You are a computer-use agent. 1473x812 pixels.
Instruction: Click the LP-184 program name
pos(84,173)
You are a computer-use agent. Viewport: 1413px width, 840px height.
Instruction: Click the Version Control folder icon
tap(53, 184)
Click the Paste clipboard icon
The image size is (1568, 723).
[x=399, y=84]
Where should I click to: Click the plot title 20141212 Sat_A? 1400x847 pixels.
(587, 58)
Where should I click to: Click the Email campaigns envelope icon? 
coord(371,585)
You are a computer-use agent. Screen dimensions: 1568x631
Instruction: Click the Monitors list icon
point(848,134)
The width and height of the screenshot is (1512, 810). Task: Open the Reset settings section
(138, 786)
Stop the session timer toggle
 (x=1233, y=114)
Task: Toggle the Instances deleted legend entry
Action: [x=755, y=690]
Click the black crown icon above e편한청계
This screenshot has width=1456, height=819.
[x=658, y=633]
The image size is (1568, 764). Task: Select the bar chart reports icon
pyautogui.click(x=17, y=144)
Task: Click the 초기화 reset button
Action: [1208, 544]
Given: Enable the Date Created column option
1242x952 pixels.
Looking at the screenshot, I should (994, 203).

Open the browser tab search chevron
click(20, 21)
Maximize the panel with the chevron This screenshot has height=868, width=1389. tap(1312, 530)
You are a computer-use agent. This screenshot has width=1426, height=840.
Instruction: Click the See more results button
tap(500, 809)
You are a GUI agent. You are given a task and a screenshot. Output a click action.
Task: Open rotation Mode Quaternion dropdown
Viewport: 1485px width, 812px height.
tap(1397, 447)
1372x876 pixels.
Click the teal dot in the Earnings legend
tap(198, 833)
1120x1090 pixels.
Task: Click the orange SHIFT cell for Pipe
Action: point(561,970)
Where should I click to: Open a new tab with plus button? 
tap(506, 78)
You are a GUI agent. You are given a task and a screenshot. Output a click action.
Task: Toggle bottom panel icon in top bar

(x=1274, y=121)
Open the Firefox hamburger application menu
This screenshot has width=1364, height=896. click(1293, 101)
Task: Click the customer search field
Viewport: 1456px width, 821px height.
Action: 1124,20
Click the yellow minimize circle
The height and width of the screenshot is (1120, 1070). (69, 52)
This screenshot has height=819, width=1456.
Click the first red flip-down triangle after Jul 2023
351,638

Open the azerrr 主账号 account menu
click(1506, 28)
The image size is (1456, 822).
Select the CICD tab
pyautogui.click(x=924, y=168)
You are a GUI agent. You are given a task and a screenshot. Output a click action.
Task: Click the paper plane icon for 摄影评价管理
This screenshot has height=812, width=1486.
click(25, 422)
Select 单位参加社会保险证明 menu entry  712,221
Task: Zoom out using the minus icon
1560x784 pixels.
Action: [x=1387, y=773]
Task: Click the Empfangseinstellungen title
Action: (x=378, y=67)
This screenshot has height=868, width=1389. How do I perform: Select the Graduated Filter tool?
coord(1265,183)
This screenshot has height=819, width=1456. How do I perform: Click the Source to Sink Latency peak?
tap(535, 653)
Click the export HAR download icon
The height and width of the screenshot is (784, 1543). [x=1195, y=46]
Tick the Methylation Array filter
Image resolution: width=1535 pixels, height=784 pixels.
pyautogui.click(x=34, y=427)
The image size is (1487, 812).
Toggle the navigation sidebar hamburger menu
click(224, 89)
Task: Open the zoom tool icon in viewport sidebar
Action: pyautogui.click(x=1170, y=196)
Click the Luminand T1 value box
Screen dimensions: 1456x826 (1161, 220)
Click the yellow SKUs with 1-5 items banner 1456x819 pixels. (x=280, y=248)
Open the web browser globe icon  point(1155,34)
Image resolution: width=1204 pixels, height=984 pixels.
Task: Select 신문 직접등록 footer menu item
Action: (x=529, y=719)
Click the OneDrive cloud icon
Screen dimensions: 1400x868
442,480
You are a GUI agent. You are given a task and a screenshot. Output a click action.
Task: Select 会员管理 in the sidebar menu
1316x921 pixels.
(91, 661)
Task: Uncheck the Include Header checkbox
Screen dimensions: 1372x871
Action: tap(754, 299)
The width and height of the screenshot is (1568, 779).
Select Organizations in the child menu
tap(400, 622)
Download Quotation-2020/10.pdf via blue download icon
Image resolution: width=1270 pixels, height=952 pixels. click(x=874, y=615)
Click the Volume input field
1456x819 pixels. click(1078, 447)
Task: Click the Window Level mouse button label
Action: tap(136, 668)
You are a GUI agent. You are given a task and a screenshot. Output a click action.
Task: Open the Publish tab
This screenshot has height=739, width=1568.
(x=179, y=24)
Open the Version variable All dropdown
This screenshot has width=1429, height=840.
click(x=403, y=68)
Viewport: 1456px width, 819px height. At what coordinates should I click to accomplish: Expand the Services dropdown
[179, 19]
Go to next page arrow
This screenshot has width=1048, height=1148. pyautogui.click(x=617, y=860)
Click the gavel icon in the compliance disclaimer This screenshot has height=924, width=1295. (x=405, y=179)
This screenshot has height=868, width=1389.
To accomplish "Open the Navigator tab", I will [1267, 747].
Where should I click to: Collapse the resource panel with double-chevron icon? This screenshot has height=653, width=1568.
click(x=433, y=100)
* * * * * * *
[TASK REQUIREMENTS]
Your answer should be every line from the material above in which the word "computer" appears.

[EXERCISE OUTPUT]
You are a computer-use agent. 1473x812 pixels.
You are a computer-use agent. Viewport: 1413px width, 840px height.
You are a computer-use agent. Screen dimensions: 1568x631
You are a computer-use agent. This screenshot has width=1426, height=840.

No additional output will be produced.